Format every line of the items below as a Markdown table with the columns Row and Line, numbering each row and leaving out blank lines.

━━━━━ Given records ━━━━━

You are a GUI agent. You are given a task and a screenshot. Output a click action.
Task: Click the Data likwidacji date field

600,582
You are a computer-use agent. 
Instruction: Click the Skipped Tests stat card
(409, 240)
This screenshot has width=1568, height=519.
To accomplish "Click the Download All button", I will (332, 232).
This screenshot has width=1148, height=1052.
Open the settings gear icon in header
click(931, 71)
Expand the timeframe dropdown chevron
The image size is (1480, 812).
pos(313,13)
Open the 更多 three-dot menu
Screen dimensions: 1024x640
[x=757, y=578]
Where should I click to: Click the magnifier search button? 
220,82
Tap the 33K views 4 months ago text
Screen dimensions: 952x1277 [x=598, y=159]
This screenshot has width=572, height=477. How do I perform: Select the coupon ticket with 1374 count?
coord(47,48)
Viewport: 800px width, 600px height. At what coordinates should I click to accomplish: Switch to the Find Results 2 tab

━━━━━

*Task answer*
| Row | Line |
|---|---|
| 1 | You are a GUI agent. You are given a task and a screenshot. Output a click action. |
| 2 | Task: Click the Data likwidacji date field |
| 3 | 600,582 |
| 4 | You are a computer-use agent.  |
| 5 | Instruction: Click the Skipped Tests stat card |
| 6 | (409, 240) |
| 7 | This screenshot has width=1568, height=519. |
| 8 | To accomplish "Click the Download All button", I will (332, 232). |
| 9 | This screenshot has width=1148, height=1052. |
| 10 | Open the settings gear icon in header |
| 11 | click(931, 71) |
| 12 | Expand the timeframe dropdown chevron |
| 13 | The image size is (1480, 812). |
| 14 | pos(313,13) |
| 15 | Open the 更多 three-dot menu |
| 16 | Screen dimensions: 1024x640 |
| 17 | [x=757, y=578] |
| 18 | Where should I click to: Click the magnifier search button?  |
| 19 | 220,82 |
| 20 | Tap the 33K views 4 months ago text |
| 21 | Screen dimensions: 952x1277 [x=598, y=159] |
| 22 | This screenshot has width=572, height=477. How do I perform: Select the coupon ticket with 1374 count? |
| 23 | coord(47,48) |
| 24 | Viewport: 800px width, 600px height. At what coordinates should I click to accomplish: Switch to the Find Results 2 tab |